Generate embeddings for texts in a data frame

High-level function to generate embeddings for texts in a data frame. This function handles the entire process from request creation to response processing, with options for batching & parallel execution. Setting the number of retries

Usage

hf_embed_df(
  df,
  text_var,
  id_var,
  endpoint_url,
  key_name,
  batch_size = 8,
  concurrent_requests = 1,
  max_retries = 5,
  timeout = 15,
  progress = TRUE
)

Arguments

df: A data frame containing texts to embed
text_var: Name of the column containing text to embed
id_var: Name of the column to use as ID
endpoint_url: The URL of the Hugging Face Inference API endpoint
key_name: Name of the environment variable containing the API key
batch_size: Number of texts to process in one batch (NULL for no batching)
concurrent_requests: Number of requests to send at once.
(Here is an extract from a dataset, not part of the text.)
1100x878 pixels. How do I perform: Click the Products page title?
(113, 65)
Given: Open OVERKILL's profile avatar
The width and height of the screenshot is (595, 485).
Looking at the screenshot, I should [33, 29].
Some APIs do not allow for multiple requests.
max_retries: Maximum number of retry attempts for failed requests.
timeout: Request timeout in seconds
progress: Whether to display a progress bar

Value

A data frame with the original data plus embedding columns

Examples

if (FALSE) { # \dontrun{
  # Generate embeddings for a data frame
  df <- data.frame(
    id = 1:3,
    text = c("First example", "Second example", "Third example")
  )

  # Use parallel processing without batching
  embeddings_df <- hf_embed_df(
    df = df,
    text_var = text,
    endpoint_url = "https://my-endpoint.huggingface.cloud",
    id_var = id,
    parallel = TRUE,
    batch_size = NULL
  )

  # Use batching without parallel processing
  embeddings_df <- hf_embed_df(
    df = df,
    text_var = text,
    endpoint_url = "https://my-endpoint.huggingface.cloud",
    id_var = id,
    parallel = FALSE,
    batch_size = 10
  )

  # Use both batching and parallel processing
  embeddings_df <- hf_embed_df(
    df = df,
    text_var = text,
    endpoint_url = "https://my-endpoint.huggingface.cloud",
    id_var = id,
    parallel = TRUE,
    batch_size = 10
  )
} # }